Las tormentas

Había días en los que, de tanta calor que se acumulaba, la noche respondía con una breve tormenta. Llegaba de repente, descargaba lo justo para refrescar el suelo de la terraza y se marchaba, como huyendo del sol que acababa de plegar velas minutos antes, por si acaso. Casi siempre coincidía con el momento después de cenar, cuando los platos y cubiertos aún descansaban en la mesa del jardín, situada debajo del emparrado. El aire fresco que anticipa el aguacero era motivo más que suficiente para cerrar los ojos, respirar profundamente y creerse en otro lugar y en otro tiempo, en otras circunstancias.

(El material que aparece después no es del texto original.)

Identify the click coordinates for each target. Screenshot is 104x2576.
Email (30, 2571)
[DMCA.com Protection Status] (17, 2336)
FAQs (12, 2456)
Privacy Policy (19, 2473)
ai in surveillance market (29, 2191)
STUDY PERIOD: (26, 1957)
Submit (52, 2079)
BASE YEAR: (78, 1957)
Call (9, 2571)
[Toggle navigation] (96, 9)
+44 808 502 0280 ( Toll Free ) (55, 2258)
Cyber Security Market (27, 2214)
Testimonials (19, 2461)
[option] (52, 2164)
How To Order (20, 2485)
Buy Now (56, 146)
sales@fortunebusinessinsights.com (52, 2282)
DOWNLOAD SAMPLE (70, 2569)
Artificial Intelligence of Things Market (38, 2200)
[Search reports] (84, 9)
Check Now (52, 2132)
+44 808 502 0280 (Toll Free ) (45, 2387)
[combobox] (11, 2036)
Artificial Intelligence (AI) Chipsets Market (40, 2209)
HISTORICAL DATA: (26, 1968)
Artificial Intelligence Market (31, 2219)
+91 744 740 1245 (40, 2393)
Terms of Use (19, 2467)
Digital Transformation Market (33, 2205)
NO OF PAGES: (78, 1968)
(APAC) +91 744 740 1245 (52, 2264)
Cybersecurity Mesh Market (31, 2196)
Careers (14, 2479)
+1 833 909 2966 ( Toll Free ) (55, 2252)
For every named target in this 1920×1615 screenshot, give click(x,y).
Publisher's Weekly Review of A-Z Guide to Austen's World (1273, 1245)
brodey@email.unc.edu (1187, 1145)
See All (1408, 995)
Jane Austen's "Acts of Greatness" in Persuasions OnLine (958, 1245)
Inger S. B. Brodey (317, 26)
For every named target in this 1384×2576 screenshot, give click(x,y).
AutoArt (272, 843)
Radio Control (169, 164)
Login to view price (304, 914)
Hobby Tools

Justo antes de las tormentas, no necesitaba de las historias que contenían los libros. Bien podían esperar. Minutos después, el frescor se convertía en frío gracias a la humedad que la gruesa lluvia traía consigo y del frío se pasaba a las prisas por recoger de la mesa los restos de la cena. Para cuando todo estaba en la cocina, ya no quedaba ni aire ni agua y ese era el momento de volver a leer, antes de que el calor acabara por secarlo todo. Aquel sería un verano de tormentas que, poco a poco, irían apartando los libros que tanto habían ocupado su tiempo durante los años anteriores.